*** DATA FOR THE TASK Section Begins ***

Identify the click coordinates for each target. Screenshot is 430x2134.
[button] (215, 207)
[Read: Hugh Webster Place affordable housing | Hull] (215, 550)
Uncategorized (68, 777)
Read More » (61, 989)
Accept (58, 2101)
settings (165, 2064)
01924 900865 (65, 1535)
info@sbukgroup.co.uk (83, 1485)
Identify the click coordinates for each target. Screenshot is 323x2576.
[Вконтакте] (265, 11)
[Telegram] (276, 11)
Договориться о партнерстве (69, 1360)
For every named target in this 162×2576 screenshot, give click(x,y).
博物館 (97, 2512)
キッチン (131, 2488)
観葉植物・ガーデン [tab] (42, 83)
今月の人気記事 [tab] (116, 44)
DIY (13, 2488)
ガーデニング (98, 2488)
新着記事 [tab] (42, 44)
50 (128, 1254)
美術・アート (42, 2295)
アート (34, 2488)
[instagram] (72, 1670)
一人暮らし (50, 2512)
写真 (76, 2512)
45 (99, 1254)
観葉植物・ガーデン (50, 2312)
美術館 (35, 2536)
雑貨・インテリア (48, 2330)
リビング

*** DATA FOR THE TASK Section Ends ***

> **TASK**: Retype every record above exactly as written.

> **SOLUTION FOR THIS TASK**:
Identify the click coordinates for each target. Screenshot is 430x2134.
[button] (215, 207)
[Read: Hugh Webster Place affordable housing | Hull] (215, 550)
Uncategorized (68, 777)
Read More » (61, 989)
Accept (58, 2101)
settings (165, 2064)
01924 900865 (65, 1535)
info@sbukgroup.co.uk (83, 1485)
Identify the click coordinates for each target. Screenshot is 323x2576.
[Вконтакте] (265, 11)
[Telegram] (276, 11)
Договориться о партнерстве (69, 1360)
For every named target in this 162×2576 screenshot, give click(x,y).
博物館 (97, 2512)
キッチン (131, 2488)
観葉植物・ガーデン [tab] (42, 83)
今月の人気記事 [tab] (116, 44)
DIY (13, 2488)
ガーデニング (98, 2488)
新着記事 [tab] (42, 44)
50 (128, 1254)
美術・アート (42, 2295)
アート (34, 2488)
[instagram] (72, 1670)
一人暮らし (50, 2512)
写真 (76, 2512)
45 (99, 1254)
観葉植物・ガーデン (50, 2312)
美術館 (35, 2536)
雑貨・インテリア (48, 2330)
リビング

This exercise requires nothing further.